Insurance masquerading as investment
In 2005, when I started my journey of personal finance (I was earning for 8 years with no savings/investment), I decided to open an investment account with one of the big international banks in India. They had what was called a “Wealth Management” division that would help me all the way in opening an account to choosing my investments. What a convenience! I just had to commit a specific amount to be invested by a certain time, either through a lump sum or regular investment.
So I met with what they call a Relationship Manager. The lady came to my home to advise me, suggested some good mutual funds (I later researched they were decent performing ones) and setup an investment account. I was thrilled and excited to start my first investment, and then came the unsuspecting pitch.

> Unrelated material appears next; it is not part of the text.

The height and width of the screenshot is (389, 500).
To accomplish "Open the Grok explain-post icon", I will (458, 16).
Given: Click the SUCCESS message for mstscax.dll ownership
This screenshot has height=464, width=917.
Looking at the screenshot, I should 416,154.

She told me investments in mutual funds are risky, so alongside I should also invest in something very stable with tax-free and better returns than a CD. Diversification, Tax-free and stability all sounded perfect music to my ears, and I resonated to her plan. What followed next was I signed up for a so called U.L.I.P (Unit Linked Insurance Plan or Cash value life insurance).
So far so good, only couple of years later I inquired about the fund value or the surrender charges. By this time, I started reading about charges and commissions on financial products. To my utter disbelief, the product I signed up for (which seemed perfect then) had a special charge of 60% of my first year’s premium. They called it the Premium Allocation Charge. Wow!! Why would you charge to allocate my money? and 60%?

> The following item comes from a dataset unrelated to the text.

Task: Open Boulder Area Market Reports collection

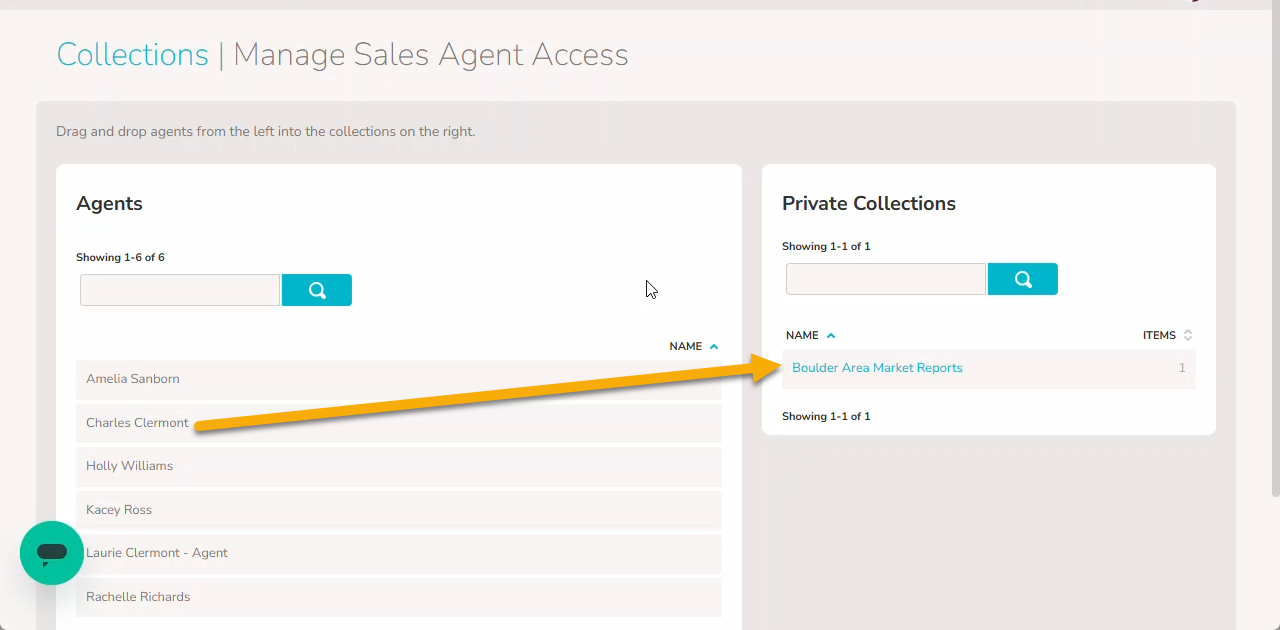Action: point(877,368)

Even robbery at gunpoint would have sounded harmless in comparison. 🙂
That was my first big ripoff, I eventually bailed out of it few years later by minimizing my loss. In the subsequent years, the I.R.D.A (Insurance Regulatory and Development Authority of India) realized this dishonest practice by insurance companies and their agents, and reduced the charges to more like 4-6% and now it is clearly documented in brochures and illustrations.

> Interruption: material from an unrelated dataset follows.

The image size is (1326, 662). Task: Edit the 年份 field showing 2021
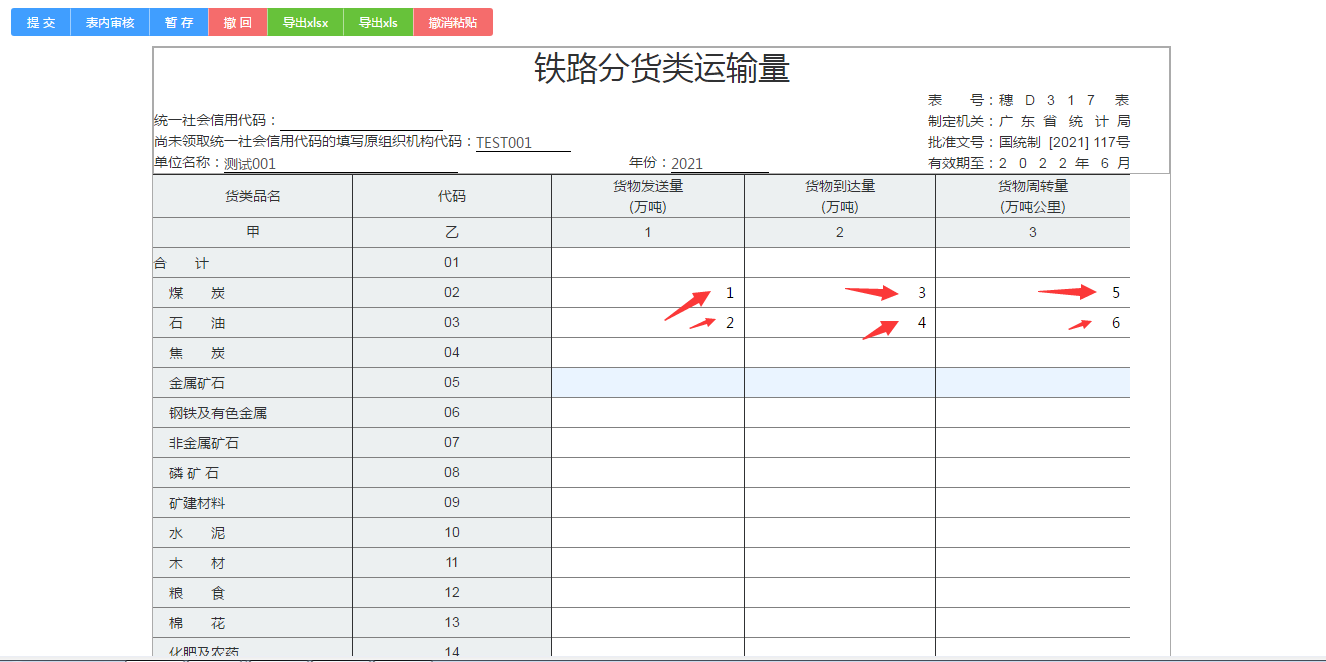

Lesson: Do not mix investments with insurance. Insurance companies have no edge over low cost mutual funds. If there is a guarantee of principal, the returns are paltry and most of the profits are distributed to their agents. For insurance, term plan has no better substitute.
Fact check: In later years, I came across a relative who was selling such products. He told me agents who perform well are rewarded with paid for vacations to destinations in Europe. No wonder where 60% of my first premium went.
Real estate bought wrong
Real estate is a high return, high risk product. Even when you are buying a home, you have to be knowledgeable in every step of the process, guard yourself against potential rip-offs. Everyone you come into contact is trying to make big bucks (and very quickly) in that industry.
My share of stupidity in this area is huge.
I bought my second home (condo) in India from a new builder, but who was also very well known to me. His claim to fame was honest communication, promised execution, good discounted price and quality of construction. The deal was really a good one, from both price and quality.
As things progressed (the development cycle was for 3 years), I became confident and upgraded to a bigger sized condo. As the earlier one was not delivered, it was an arrangement to switch the contract to the new one and I would be paying the difference.
It was like upgrading to business class from the economy class, by paying the fare difference. Except that it was not such a smooth ride.
The blunder I did was not to insist in a new contract being signed immediately and the title of holding the new condo to be defined. Since the builder was known to me personally, I somehow gave the benefit of trust and waited patiently for him to switch the contract. Meanwhile as the payment system demanded from his office, I continued making the scheduled payments up to almost 90% of all dues.
A year down the line, things went south for this builder and I realized that something is wrong. On digging further, it came out that the new condo was not approved in the building plan and cannot have a regular title yet. Just to clarify, there is no Title insurance or Title company in India. Usually the transactions are directly between buyer and seller (or builder) with an optional broker mediating in between.
It took me the next couple of years to untangle the mess, and I lost a huge amount of money and mental peace in getting the title legitimized.
Lesson: Know the process and only thing you trust is the paperwork. Do not take any verbal assurances. In the above incident, I had only myself to blame for the stupidity.
Fact check: I later came to know it was a deliberate lie (while selling the unit to me and in my follow-ups) by the person (builder) I knew very closely for years. Trust no one.
So those are the two biggest financial suicides I signed up for.